That is called differentiation.  Adding detail without breaking existing 
interfaces.
~PM

Date: Thu, 22 Jan 2015 21:21:23 -0600
Subject: Re: [agi] Re: Static and Dynamic Conceptual Structure?
From: [email protected]
To: [email protected]

So I can say
something about the compressor in a jet engine with a jet propulsion
engineer even though I don't know most of the details about a jet
engine or about the compressors of jet engines.
I think what enables this is that internally we work with changing levels of 
detail, enhancing concepts as new information becomes available. We start with 
a high-level description, which really consists of nothing more than a label, 
and then progressively decorate that description with details as we are exposed 
to them. Think of a class in OOP, and imagine progressively adding members, 
properties, and methods as the need arises rather than statically defining all 
of them up front. Adding these new components to the class doesn't break 
existing code that doesn't expect them to be there, but it enables new, more 
powerful code to be implemented in terms of them. Likewise, new facets of an 
object or type of object enables new expectations or thought patterns to be 
formed in terms of those new facets without interfering with existing 
expectations or thought patterns. As you learn more about jet engines and 
compressors, your mental representation becomes richer, and so does your 
capacity for having conversations about them.

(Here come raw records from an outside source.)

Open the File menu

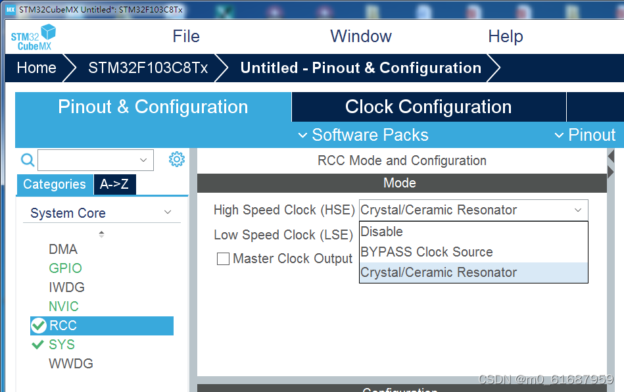pyautogui.click(x=185, y=36)
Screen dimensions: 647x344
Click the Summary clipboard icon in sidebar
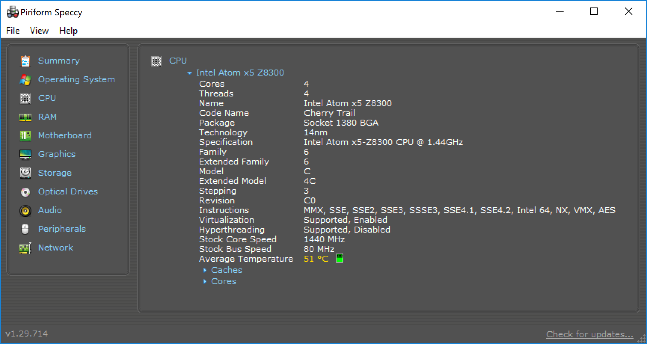tap(25, 61)
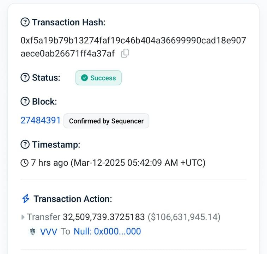
Task: Open the VVV token link
Action: pos(49,232)
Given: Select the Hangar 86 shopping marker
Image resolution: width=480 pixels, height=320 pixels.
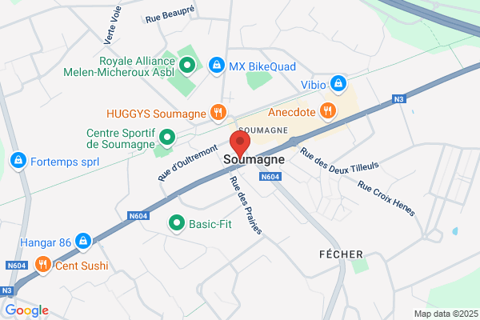Looking at the screenshot, I should coord(83,242).
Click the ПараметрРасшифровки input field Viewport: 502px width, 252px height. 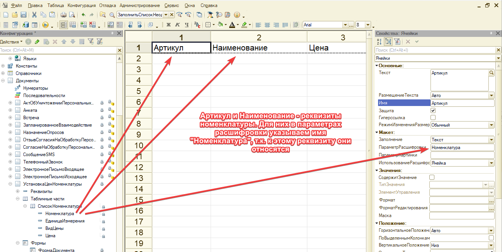point(462,148)
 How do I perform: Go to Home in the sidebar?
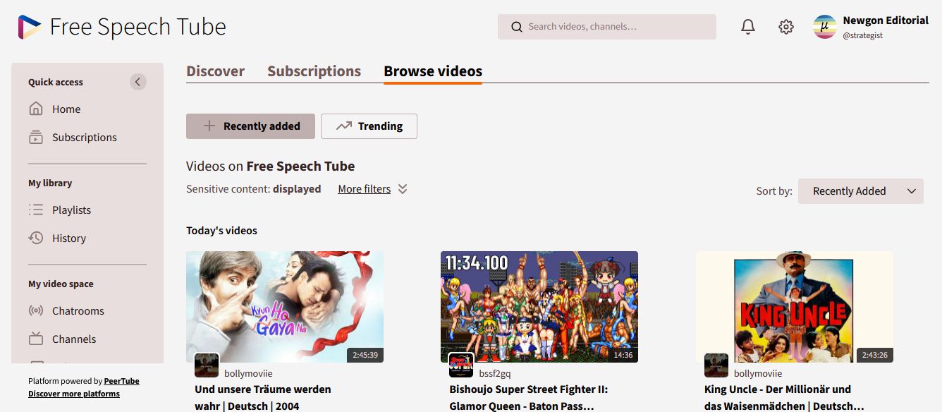[x=66, y=109]
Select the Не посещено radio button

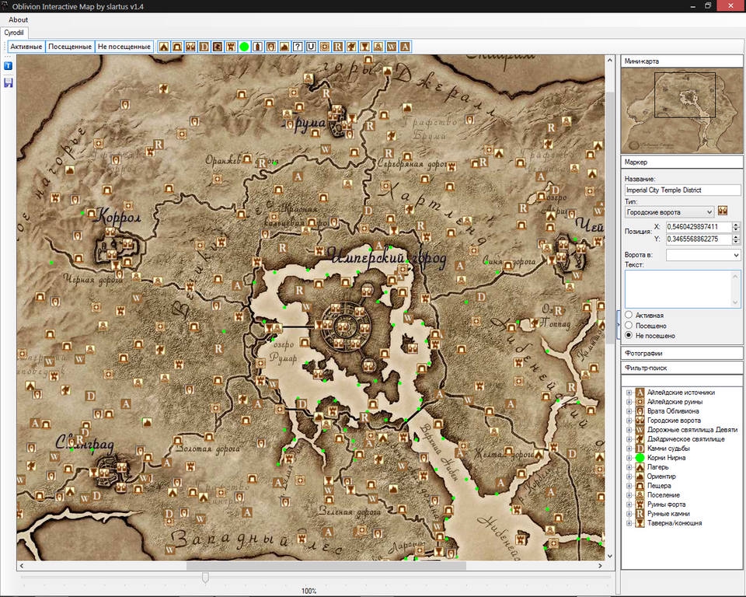[x=629, y=336]
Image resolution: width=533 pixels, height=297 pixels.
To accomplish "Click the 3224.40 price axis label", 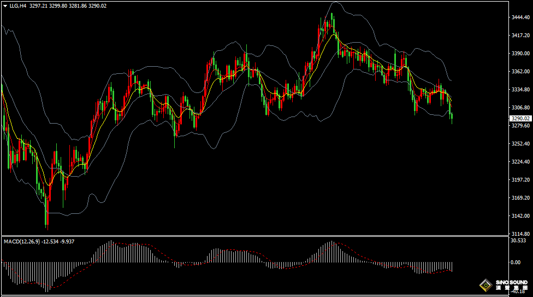I will [520, 162].
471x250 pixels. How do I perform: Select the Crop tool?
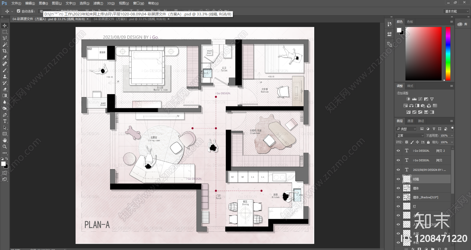coord(5,51)
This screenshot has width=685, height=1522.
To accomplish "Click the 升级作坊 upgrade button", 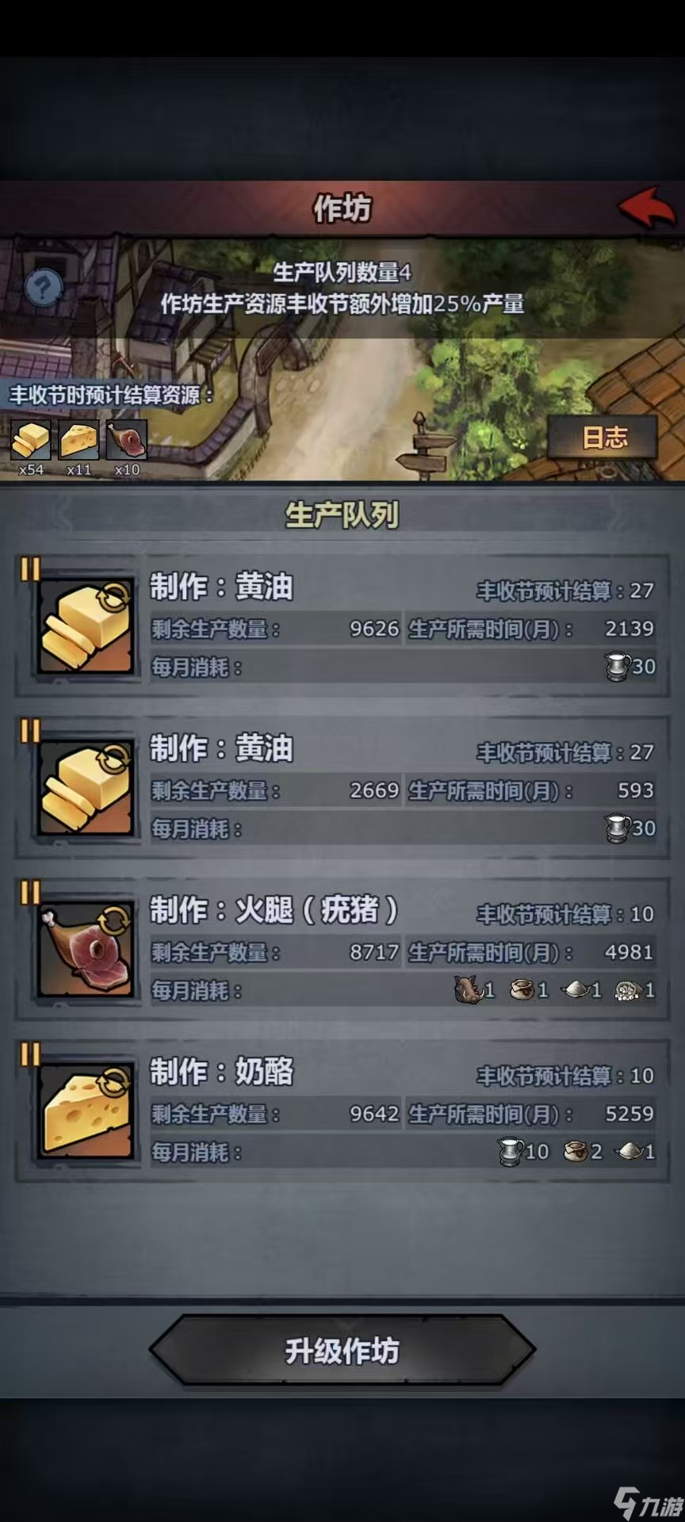I will [343, 1351].
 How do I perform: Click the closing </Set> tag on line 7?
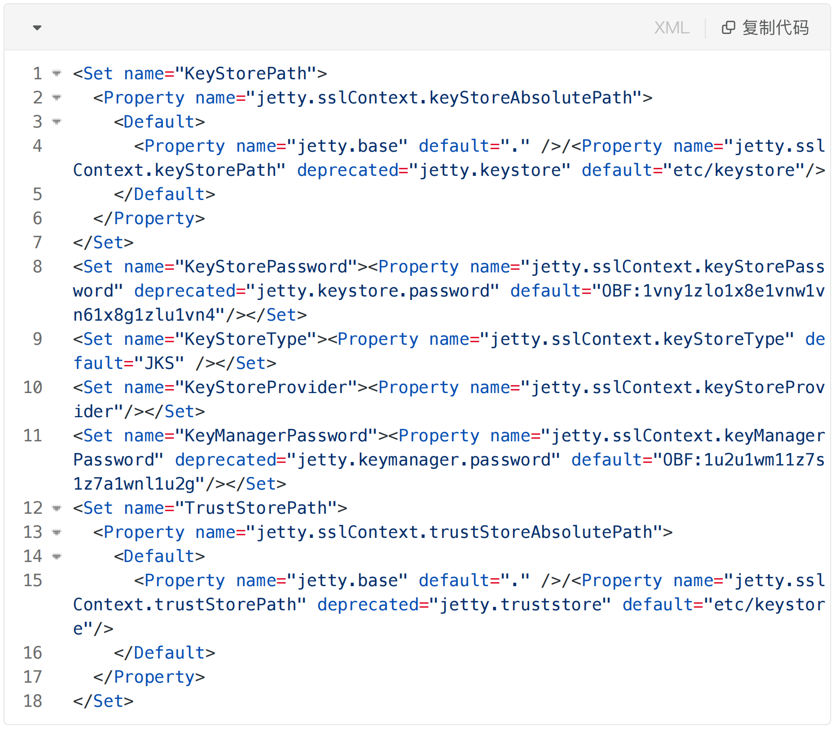coord(103,242)
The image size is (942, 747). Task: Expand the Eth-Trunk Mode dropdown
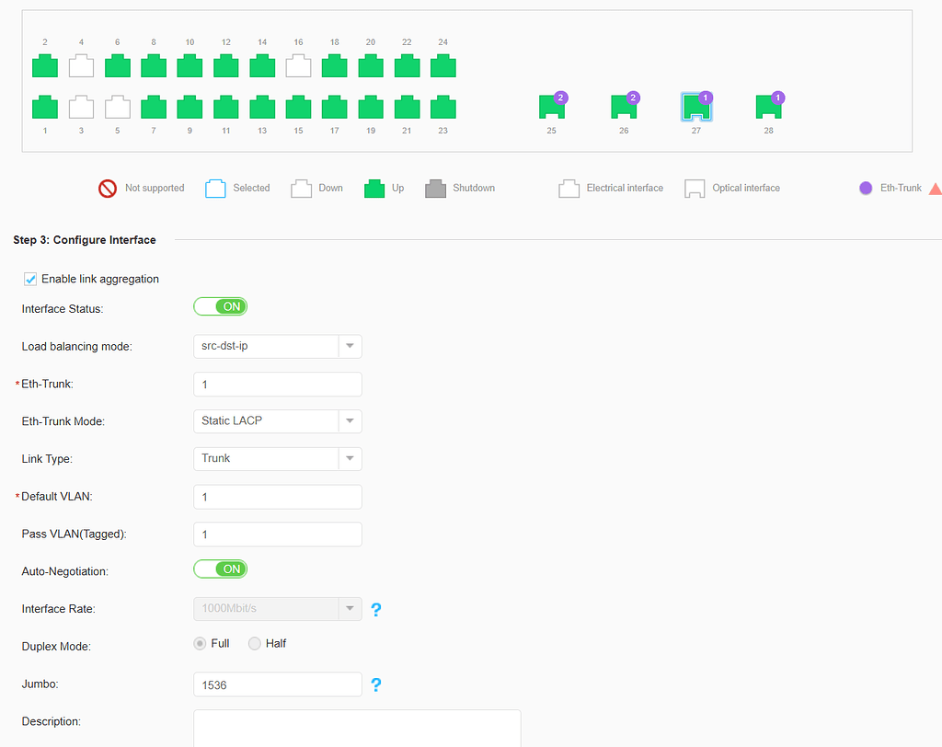[350, 420]
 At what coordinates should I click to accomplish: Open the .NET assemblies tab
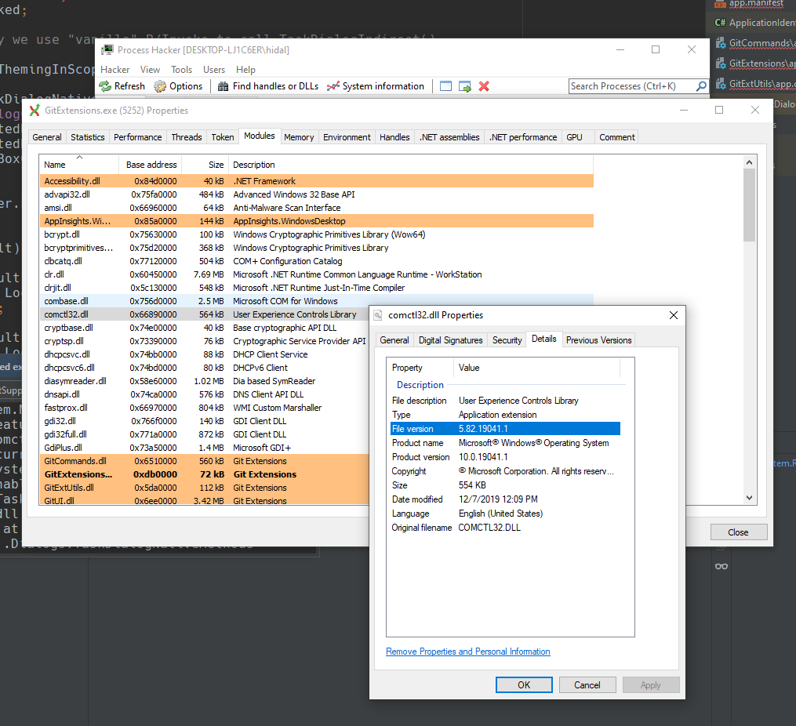click(x=449, y=136)
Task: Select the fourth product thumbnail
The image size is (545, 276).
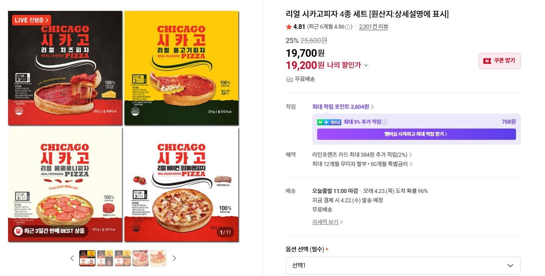Action: click(140, 258)
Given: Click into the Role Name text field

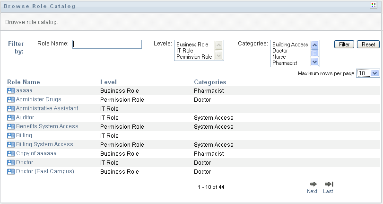Looking at the screenshot, I should [x=107, y=44].
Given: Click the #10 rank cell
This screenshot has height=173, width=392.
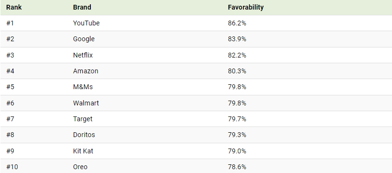Looking at the screenshot, I should [12, 167].
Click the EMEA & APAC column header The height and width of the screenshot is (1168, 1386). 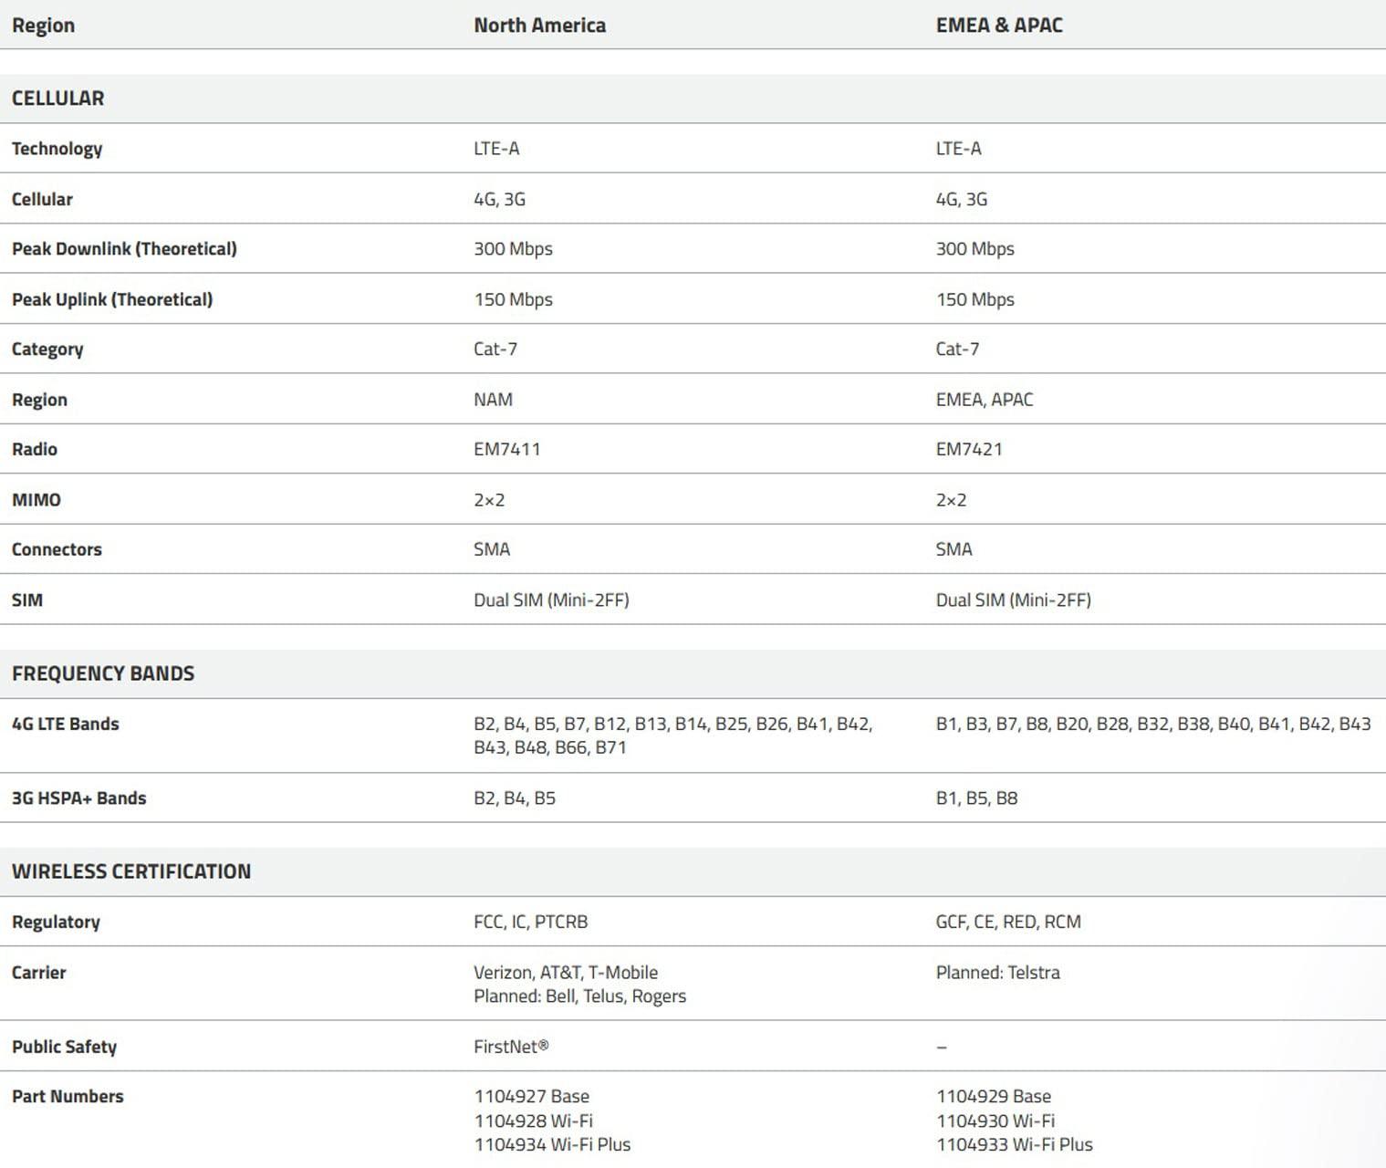(x=999, y=26)
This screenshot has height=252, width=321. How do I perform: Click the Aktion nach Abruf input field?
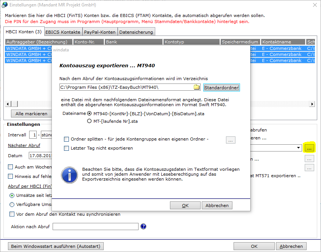[95, 226]
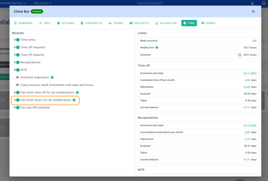
Task: Open the Week structure 35h selector
Action: (254, 41)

On Thu, Jan 22, 2015 at 5:59 PM, Jim Bromer via AGI <[email protected]> wrote:
I meant to say:

Now the thing is that instruction code is a kind of enumeration (as

are most of the referential codes) but the value data may - in many

cases - be something more.



But I am both right and wrong about that.



I wanted to ask the rhetorical question: Can an instruction code be

something more than an enumeration just like I said that a value can

be?



However, after I formed this question I realized that value data can

be something more than an enumeration just because it can refer to a

dynamic system that can be superimposed on it and that system can be

encoded somewhere else in the instructions or in the program. So if

the data is typed, for example, then the extra power of the values are

due to the algorithms that are used with the that type of data so data

can be "something more," as I said, only because it can refer to other

dynamic or multiple step instructions.



However, with thought those systems may exist in other minds even if

they are not explicitly described in a particular mind. So I can say

something about the compressor in a jet engine with a jet propulsion

engineer even though I don't know most of the details about a jet

engine or about the compressors of jet engines.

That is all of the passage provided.